**** EXCERPTED RECORDS
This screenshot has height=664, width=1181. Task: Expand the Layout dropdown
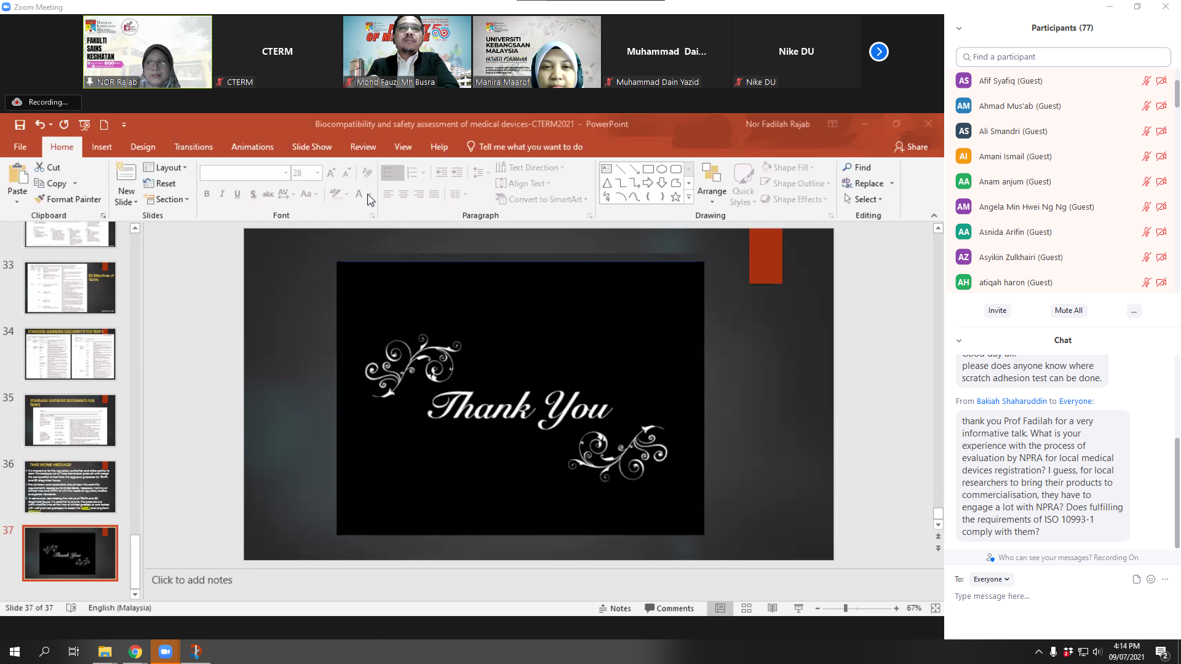coord(165,167)
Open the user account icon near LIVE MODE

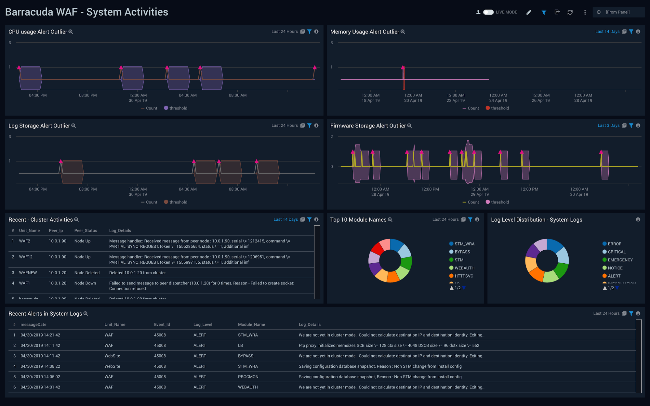[478, 12]
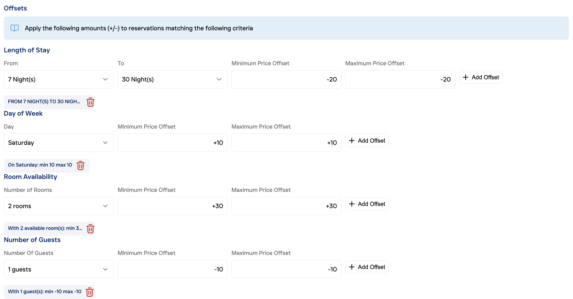This screenshot has width=573, height=299.
Task: Open the From nights dropdown
Action: [x=59, y=79]
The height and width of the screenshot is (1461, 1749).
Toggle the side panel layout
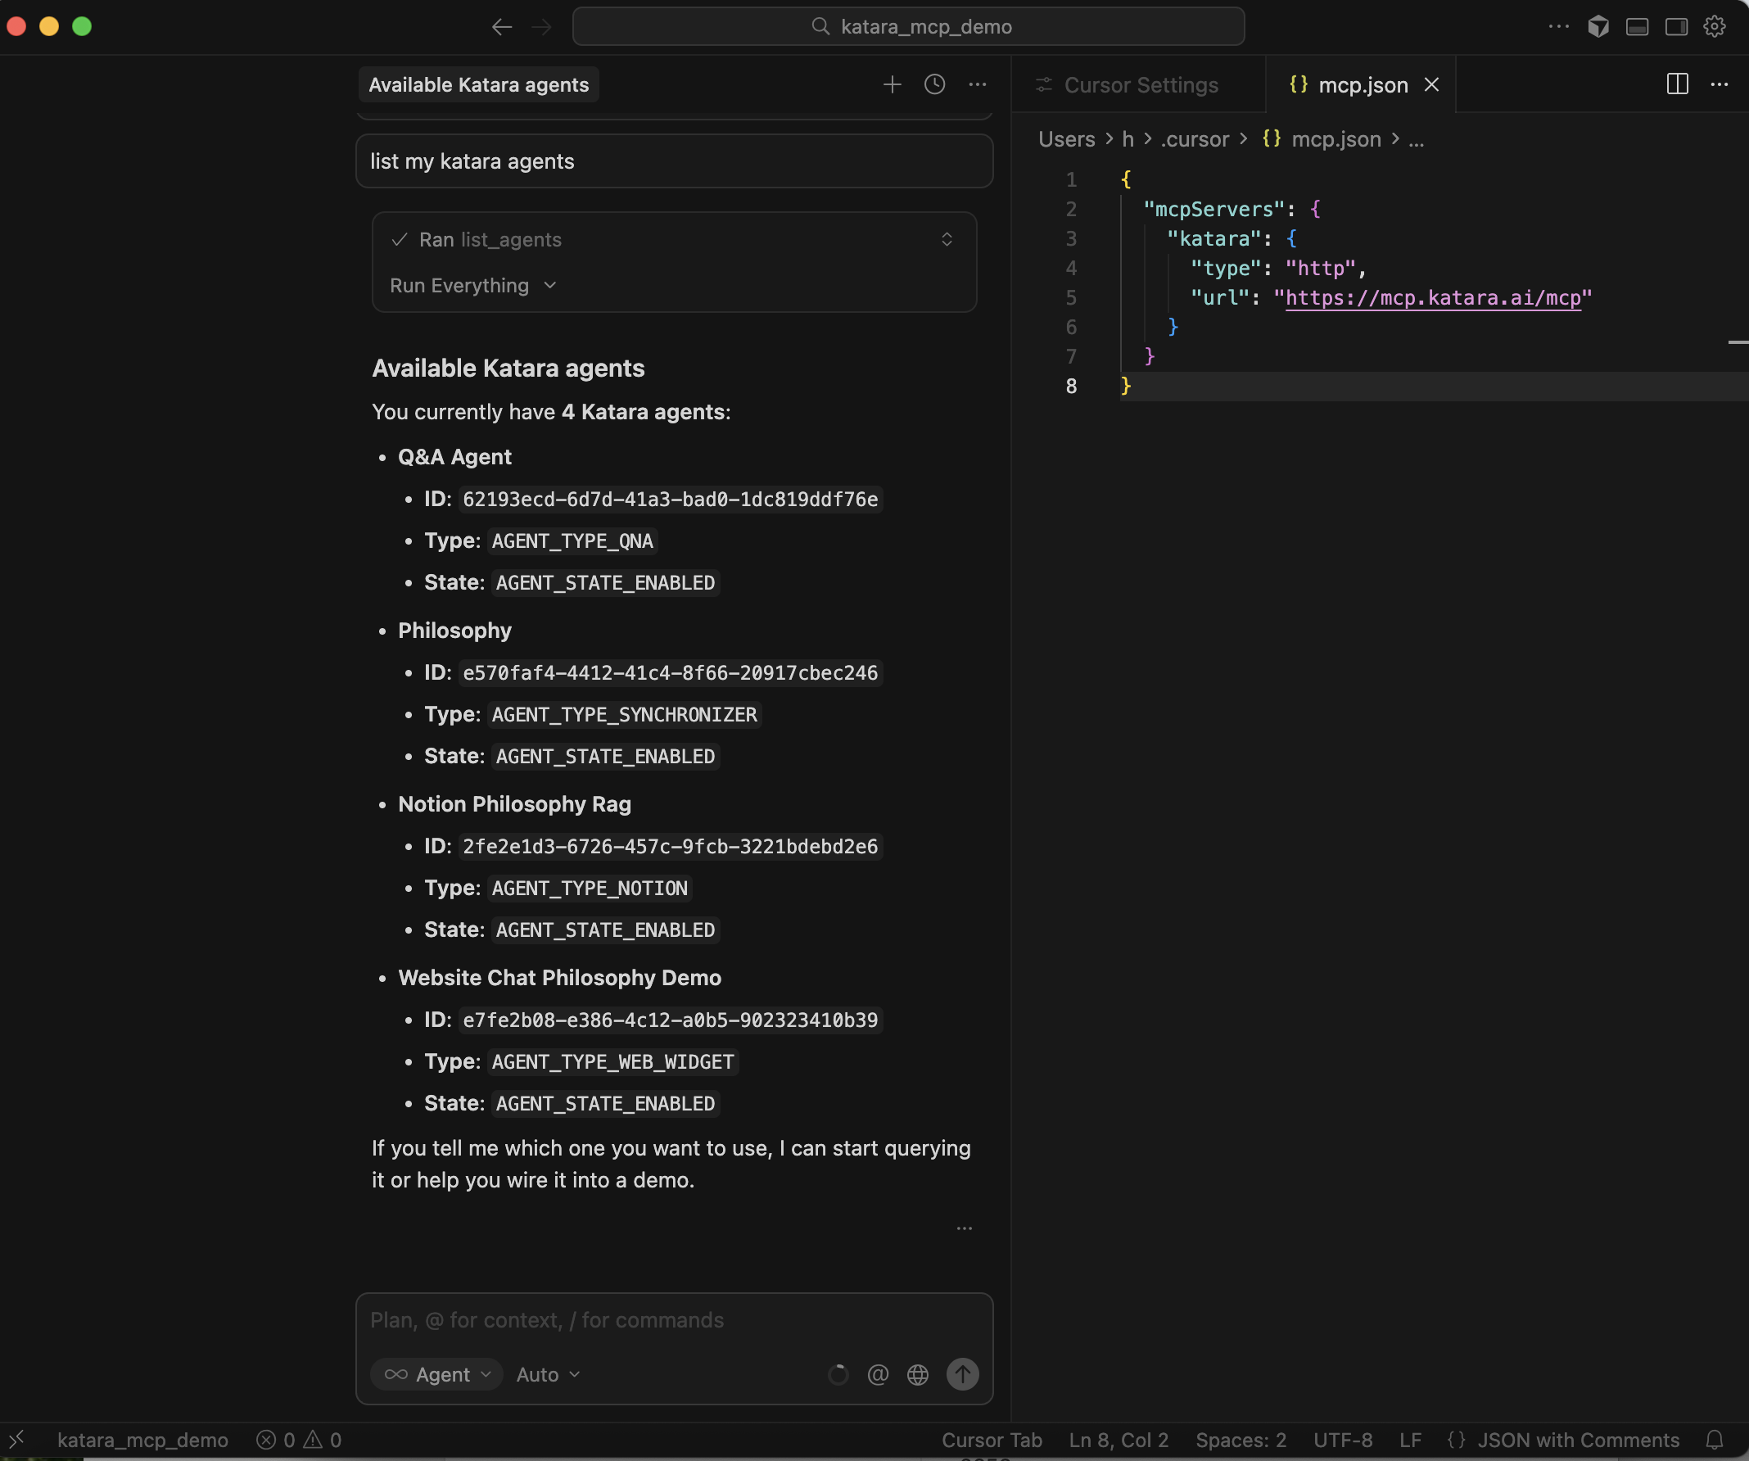pyautogui.click(x=1677, y=27)
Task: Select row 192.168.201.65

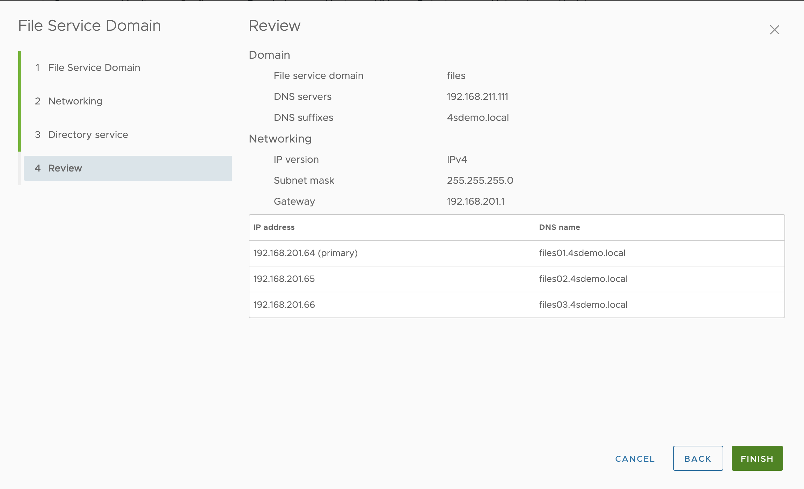Action: click(284, 279)
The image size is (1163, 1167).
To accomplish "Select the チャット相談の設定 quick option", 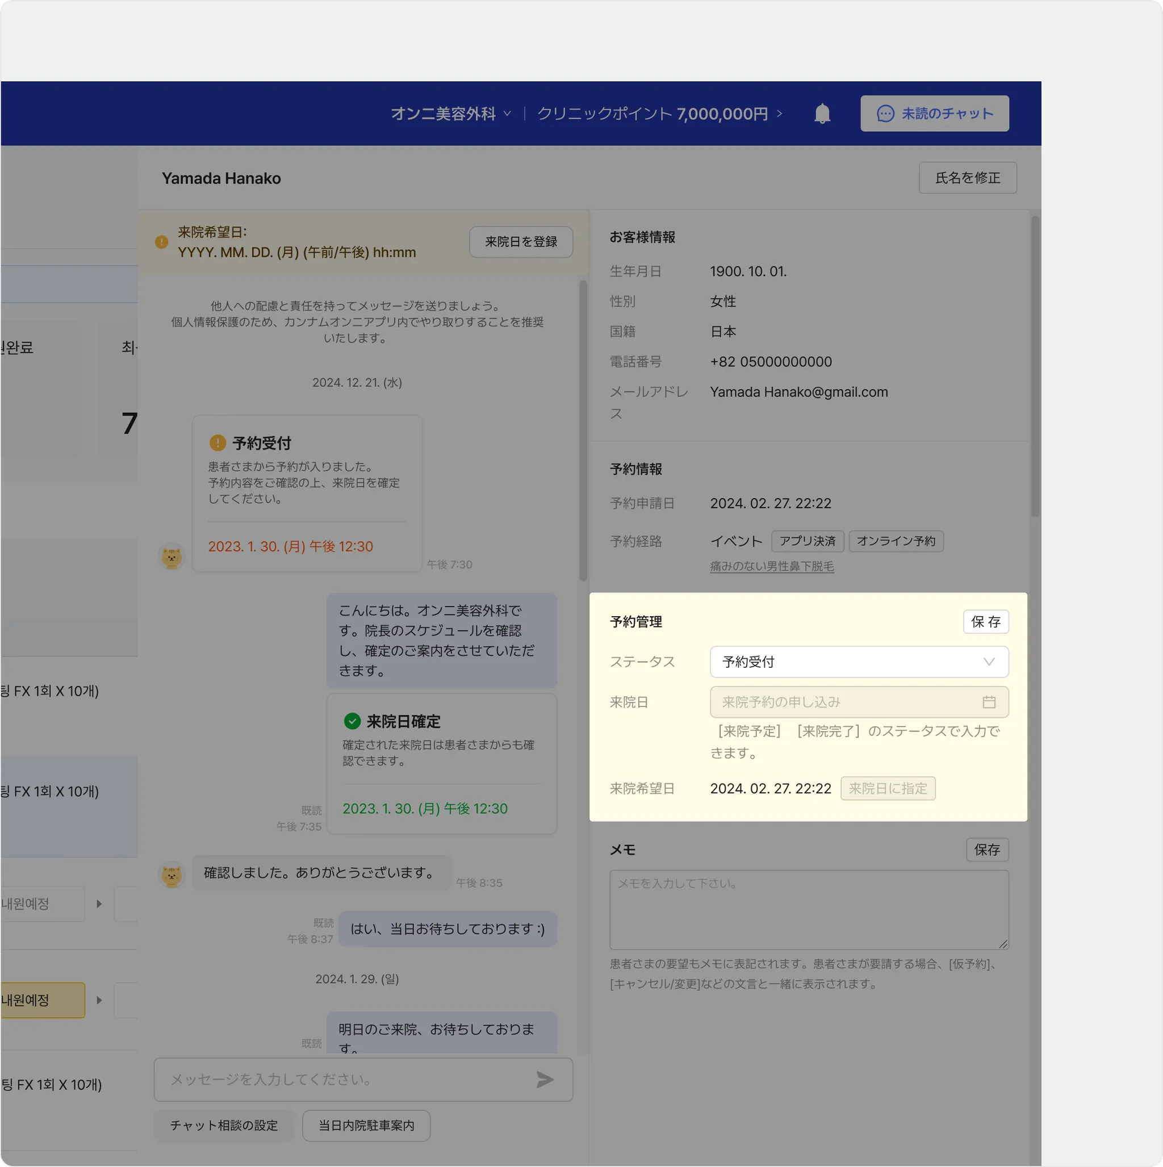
********
- ACTIVITY -
Write out every entry exactly. Pictures do not belong in the copy.

- TASK ANSWER -
This screenshot has height=664, width=1181. Task: Expand the Layout dropdown
coord(165,167)
Open the user account icon near LIVE MODE

[478, 12]
This screenshot has width=573, height=299.
Task: Open the From nights dropdown
Action: [x=59, y=79]
The height and width of the screenshot is (1461, 1749).
Toggle the side panel layout
pyautogui.click(x=1677, y=27)
Task: Select row 192.168.201.65

Action: click(284, 279)
The image size is (1163, 1167).
To accomplish "Select the チャット相談の設定 quick option", 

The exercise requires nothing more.